Reformers could also look at the proportional version of Ranked Choice Voting. Research by FairVote’s Representation 2020 project shows that multi-member districts tend to elect more women. State legislatures that use multi-member districts have 31 percent women compared to states with single-member districts, which are 22.8 percent women (p. 18). The combination of a gender component in nominations with multi-member districts, promises a potent means to pull more women into politics.


Gender components within nominations are a proven device to get more women in the political arena. The rules matter in an election and an examination of them could open doors for women. A party-list proportional representation system could be a hard sell in the United States. Another issue is an anti-party attitude held by elites and voters alike. That said, political parties can open up their nominations with unassembled caucuses, mail ballots or online voting.

American versions of proportional representation have already withstood court scrutiny and are in use with local elections here in the United States. Until larger social issues regarding gender in politics lessen their influence on the gender gap, inclusive election rules can make headway towards parity of the sexes in politics.

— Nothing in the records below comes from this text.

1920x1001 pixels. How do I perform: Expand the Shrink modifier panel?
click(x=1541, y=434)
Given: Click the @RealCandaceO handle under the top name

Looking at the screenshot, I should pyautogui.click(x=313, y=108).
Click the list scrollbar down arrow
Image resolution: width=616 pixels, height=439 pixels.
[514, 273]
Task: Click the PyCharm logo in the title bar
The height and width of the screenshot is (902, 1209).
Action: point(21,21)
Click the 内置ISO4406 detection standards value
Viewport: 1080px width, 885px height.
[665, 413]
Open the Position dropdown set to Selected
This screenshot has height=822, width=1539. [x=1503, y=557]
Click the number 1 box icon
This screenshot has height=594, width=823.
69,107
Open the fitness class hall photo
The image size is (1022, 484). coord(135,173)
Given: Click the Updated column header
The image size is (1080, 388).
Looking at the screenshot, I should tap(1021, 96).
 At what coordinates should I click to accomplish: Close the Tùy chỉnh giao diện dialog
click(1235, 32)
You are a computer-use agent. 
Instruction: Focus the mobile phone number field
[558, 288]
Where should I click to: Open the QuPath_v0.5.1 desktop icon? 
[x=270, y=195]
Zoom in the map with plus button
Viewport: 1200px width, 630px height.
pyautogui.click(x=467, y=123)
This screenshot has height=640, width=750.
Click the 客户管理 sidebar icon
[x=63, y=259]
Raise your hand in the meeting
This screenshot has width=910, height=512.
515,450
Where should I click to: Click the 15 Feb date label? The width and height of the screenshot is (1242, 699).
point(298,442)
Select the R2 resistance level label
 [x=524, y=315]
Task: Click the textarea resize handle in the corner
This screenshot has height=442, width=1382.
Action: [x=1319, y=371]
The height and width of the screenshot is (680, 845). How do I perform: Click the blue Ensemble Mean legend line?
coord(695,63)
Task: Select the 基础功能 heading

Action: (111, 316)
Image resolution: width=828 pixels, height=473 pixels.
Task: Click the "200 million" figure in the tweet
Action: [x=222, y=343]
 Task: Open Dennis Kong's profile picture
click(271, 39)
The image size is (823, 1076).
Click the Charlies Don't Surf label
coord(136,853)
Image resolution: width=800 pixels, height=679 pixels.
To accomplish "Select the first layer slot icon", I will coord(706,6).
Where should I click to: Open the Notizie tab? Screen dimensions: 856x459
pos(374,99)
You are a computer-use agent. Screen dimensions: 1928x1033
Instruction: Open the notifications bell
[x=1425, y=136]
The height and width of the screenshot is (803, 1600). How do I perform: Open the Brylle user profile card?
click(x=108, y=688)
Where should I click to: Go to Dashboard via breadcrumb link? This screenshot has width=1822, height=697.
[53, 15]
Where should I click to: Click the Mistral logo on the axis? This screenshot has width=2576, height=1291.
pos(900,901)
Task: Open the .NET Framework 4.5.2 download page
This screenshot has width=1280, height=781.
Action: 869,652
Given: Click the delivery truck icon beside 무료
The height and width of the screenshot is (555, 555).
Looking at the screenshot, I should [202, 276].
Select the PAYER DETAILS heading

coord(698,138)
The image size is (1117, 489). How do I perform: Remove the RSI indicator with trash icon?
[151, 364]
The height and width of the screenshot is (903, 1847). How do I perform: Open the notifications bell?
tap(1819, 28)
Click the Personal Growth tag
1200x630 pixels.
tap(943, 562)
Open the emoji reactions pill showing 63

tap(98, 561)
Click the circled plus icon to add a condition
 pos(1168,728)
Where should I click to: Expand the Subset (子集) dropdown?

Bylaws of the Democratic Party of the State of Washington,

Center for American Women and Politics (2014) CAWP Fact Sheet Women in the U.S. Congress Eagleton Institute of Politics, Rutgers University,

Davidson-Schmich, L.K., (2010) Gender Quota Compliance and Contagion in the 2009 Bundestag Election German Politics and Society, Issue 96 Vol. 28, No. 3 Fall

Donovan, T., Barreto, M., Collingwood, L., (2009) An Assessment of Rank Choice Voting’s Debut in Pierce County. A Research Report of The Washington Poll

FairVote The State of Women’s Representation 2013-2014 American Women in Elected Office & Prospects for Change, Representation 2020 A Century from Suffrage to Parity

Lawless, L.L., Fox, R.L. (2010) It Still Takes a Candidate: Why women don’t run for office. Cambridge University Press, New York

National Conference of State Legislators (2013) Women In State Legislatures: 2013 Legislative Session As of November 2013.

National Republican Congressional Committee (NRCC) Project Grow


[1] Angela Merkel is the first woman Chancellor of Germany. She is also the first woman head of a German political party.

[2] With the single-winner version, choices are tabulated and any candidate that receives 50+1 percent is elected. If no candidate gets this threshold, the last place finisher is eliminated and their voters’ subsequent rankings are distributed among the remaining candidates. This process can be repeated until a candidate reaches the winning threshold.